I didn't mean to imply that I would expect to make money from buying gold (if that's what you mean). Even if gold prices were expected to drop, I'd still be interested in buying it as an insurance policy. No matter how severe a crisis, once the dust settles, gold will always be worth something, for reasons I don't understand.
It has also been claimed there is a ponzi scheme in paper gold, i.e. instruments may not actually be physically backed, so when things go pear-shaped and you ask for physical delivery, you will have to fight other investors over legal ownership. http://www.businessweek.com/news/2011-12-12/hsbc-sues-mf-glo...
Given recent banking scandals, anything is possible. Caveat emptor!
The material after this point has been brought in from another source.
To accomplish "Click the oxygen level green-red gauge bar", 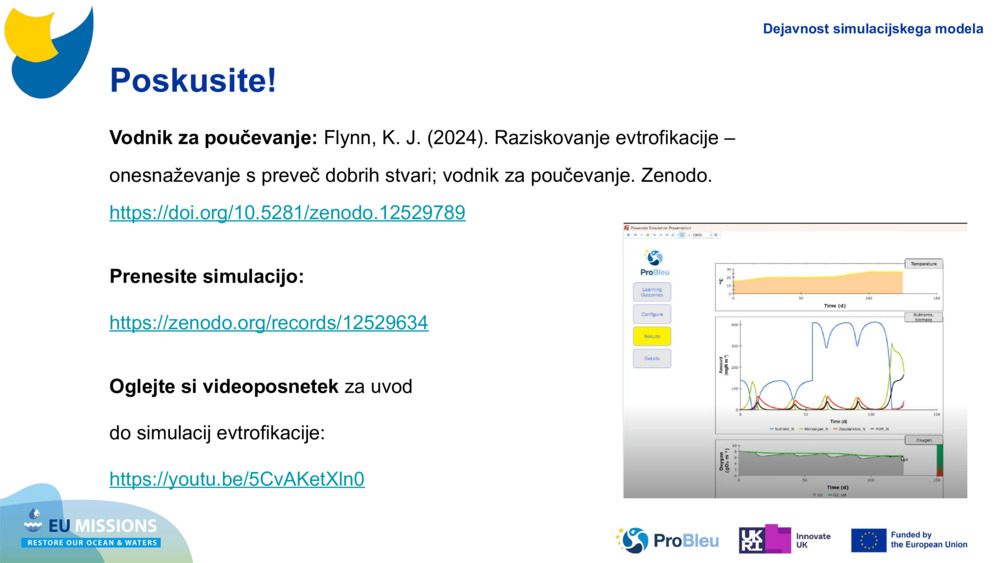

Central banks are known buyers at the highs and sellers at the lows. Part of their mandate is "financial stability", and up to and including backstopping out-of-favour assets (like, say, mortgages). I see central banks buying gold as a way to stop a precipitous decline in gold as money rotates sectors.
Then again, this theory happened before this Cyrprus thing, so who knows for sure. Guess we'll see what kind of carnage happens next week.
No matter how severe a crisis, once the dust settles, gold will always be worth something, for reasons I don't understand.
The reasons is simple: gold has specific physical characteristics which many people for a very long time have regarded as suitable for use as physical money: principally, it's durable, rare but not too rare, recognizable, and easily divisible. That widespread subjective assessment is unlikely to change.